Work instructions.
Filter out all lines without the word "Sort" from the data below, please, and copy the rest.

━━━

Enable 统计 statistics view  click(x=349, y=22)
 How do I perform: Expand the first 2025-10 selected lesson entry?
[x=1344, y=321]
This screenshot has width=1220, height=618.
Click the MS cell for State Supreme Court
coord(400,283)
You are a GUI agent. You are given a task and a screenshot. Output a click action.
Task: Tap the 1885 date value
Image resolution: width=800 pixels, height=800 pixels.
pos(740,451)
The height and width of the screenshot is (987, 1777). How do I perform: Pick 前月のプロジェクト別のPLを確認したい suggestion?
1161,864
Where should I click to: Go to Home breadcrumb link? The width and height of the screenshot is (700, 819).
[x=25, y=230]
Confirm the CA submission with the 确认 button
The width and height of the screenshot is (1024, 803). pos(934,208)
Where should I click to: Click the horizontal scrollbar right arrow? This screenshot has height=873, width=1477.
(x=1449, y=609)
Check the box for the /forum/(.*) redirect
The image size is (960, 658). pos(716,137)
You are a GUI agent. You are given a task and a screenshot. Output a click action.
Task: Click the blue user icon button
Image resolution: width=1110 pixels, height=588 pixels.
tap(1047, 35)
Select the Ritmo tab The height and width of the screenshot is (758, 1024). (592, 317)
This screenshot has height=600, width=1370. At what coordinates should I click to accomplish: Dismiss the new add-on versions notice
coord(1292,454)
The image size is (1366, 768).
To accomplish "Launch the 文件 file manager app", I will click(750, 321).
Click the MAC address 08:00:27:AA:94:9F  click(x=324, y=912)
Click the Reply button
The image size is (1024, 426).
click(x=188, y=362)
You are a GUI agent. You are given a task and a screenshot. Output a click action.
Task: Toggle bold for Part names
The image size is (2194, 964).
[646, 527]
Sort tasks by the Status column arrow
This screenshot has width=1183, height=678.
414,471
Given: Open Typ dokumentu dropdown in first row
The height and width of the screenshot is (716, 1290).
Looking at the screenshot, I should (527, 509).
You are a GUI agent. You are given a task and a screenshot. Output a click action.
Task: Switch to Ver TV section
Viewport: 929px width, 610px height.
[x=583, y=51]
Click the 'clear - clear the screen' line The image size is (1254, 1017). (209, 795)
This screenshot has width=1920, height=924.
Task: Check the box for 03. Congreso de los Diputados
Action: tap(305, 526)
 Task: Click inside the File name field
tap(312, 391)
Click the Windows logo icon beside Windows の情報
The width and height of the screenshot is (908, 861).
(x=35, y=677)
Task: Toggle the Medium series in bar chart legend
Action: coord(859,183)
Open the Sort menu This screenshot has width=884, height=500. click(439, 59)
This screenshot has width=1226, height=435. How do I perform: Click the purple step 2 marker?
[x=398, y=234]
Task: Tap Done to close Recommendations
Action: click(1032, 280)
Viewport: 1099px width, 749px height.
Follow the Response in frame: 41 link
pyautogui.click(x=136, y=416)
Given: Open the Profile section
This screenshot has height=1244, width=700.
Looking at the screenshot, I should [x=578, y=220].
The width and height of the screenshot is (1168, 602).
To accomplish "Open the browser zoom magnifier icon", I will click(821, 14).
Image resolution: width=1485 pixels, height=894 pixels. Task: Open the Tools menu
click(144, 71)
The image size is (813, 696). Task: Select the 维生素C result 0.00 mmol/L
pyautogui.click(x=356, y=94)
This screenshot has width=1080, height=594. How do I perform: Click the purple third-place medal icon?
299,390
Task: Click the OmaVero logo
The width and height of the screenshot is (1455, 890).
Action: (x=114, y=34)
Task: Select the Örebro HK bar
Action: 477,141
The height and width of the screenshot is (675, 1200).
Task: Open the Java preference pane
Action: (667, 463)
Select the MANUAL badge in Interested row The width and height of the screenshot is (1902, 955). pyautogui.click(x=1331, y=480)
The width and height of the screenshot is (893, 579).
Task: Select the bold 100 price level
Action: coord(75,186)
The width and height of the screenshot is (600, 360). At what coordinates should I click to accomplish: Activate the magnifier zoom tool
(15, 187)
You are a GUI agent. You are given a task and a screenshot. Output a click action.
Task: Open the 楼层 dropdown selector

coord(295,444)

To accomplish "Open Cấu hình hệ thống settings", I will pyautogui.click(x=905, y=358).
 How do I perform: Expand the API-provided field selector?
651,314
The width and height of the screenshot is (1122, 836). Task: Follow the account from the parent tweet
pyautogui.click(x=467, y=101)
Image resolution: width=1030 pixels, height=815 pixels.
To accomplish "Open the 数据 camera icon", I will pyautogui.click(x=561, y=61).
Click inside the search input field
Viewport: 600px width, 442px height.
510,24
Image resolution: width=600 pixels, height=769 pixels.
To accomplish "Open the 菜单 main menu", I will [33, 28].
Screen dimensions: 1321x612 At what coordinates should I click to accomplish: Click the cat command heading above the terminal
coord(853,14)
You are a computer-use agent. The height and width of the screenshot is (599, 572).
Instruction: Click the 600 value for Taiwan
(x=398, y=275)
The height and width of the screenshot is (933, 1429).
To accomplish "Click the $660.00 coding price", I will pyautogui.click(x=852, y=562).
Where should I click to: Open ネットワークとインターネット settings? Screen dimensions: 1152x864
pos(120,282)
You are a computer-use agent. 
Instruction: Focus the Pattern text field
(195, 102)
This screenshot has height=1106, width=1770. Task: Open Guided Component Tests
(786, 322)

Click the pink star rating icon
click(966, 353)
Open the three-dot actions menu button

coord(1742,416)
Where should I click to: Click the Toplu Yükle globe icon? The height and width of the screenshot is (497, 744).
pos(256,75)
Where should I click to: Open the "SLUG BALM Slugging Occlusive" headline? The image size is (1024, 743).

━━━

Response to this task.
Sort tasks by the Status column arrow
Open the Sort menu This screenshot has width=884, height=500. click(439, 59)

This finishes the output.